┌────────

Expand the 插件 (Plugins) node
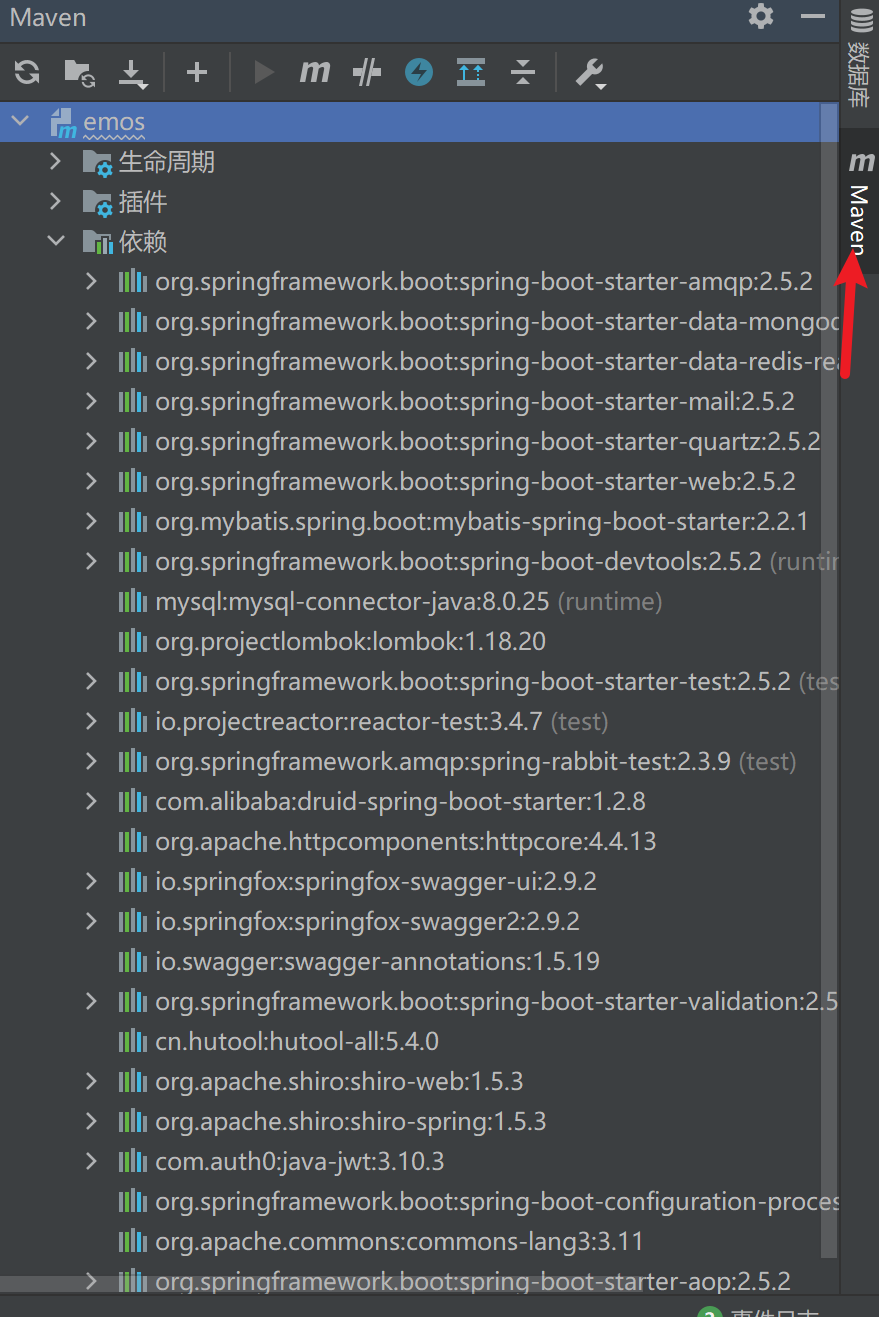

└────────
┌────────

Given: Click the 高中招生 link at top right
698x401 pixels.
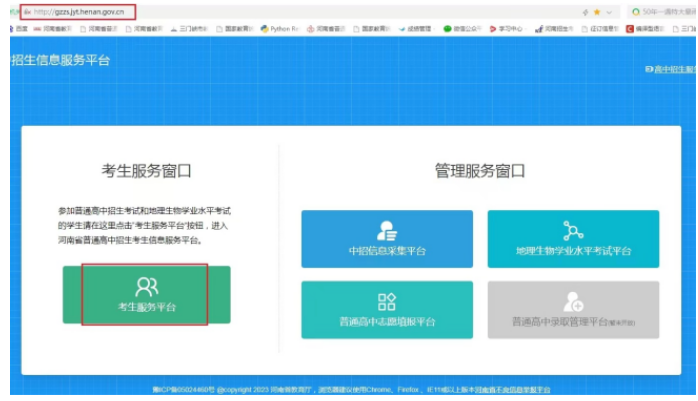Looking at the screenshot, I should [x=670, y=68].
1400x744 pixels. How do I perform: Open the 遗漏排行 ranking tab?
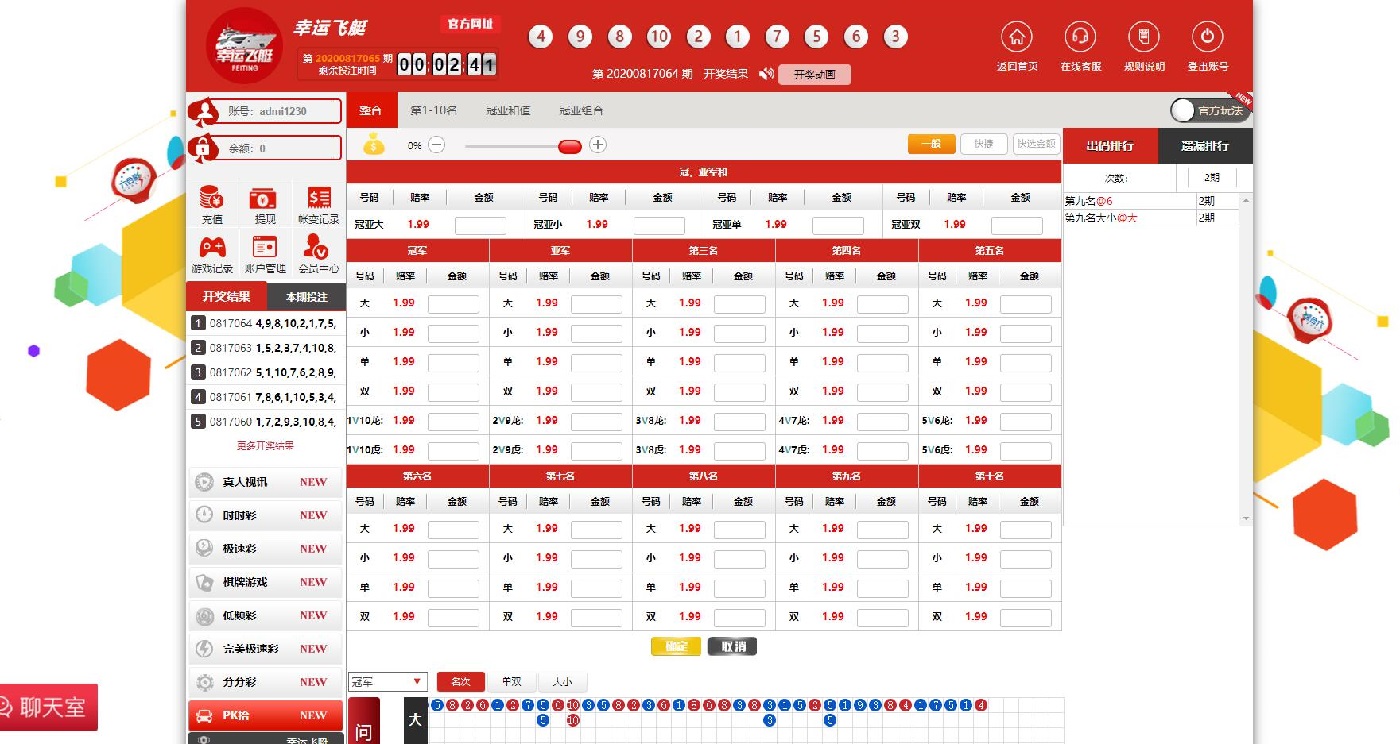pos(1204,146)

└────────
┌────────

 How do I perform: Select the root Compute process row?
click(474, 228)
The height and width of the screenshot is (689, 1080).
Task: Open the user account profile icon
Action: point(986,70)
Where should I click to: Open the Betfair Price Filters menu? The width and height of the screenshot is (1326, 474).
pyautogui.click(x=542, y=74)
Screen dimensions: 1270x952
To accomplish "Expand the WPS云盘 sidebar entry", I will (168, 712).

└────────

Copy the entries above word for word, from the line containing "Given: Click the 高中招生 link at top right" through the line containing "pos(1204,146)", both included. Leave the pictures out.

Given: Click the 高中招生 link at top right
698x401 pixels.
Looking at the screenshot, I should [x=670, y=68].
1400x744 pixels. How do I perform: Open the 遗漏排行 ranking tab?
pos(1204,146)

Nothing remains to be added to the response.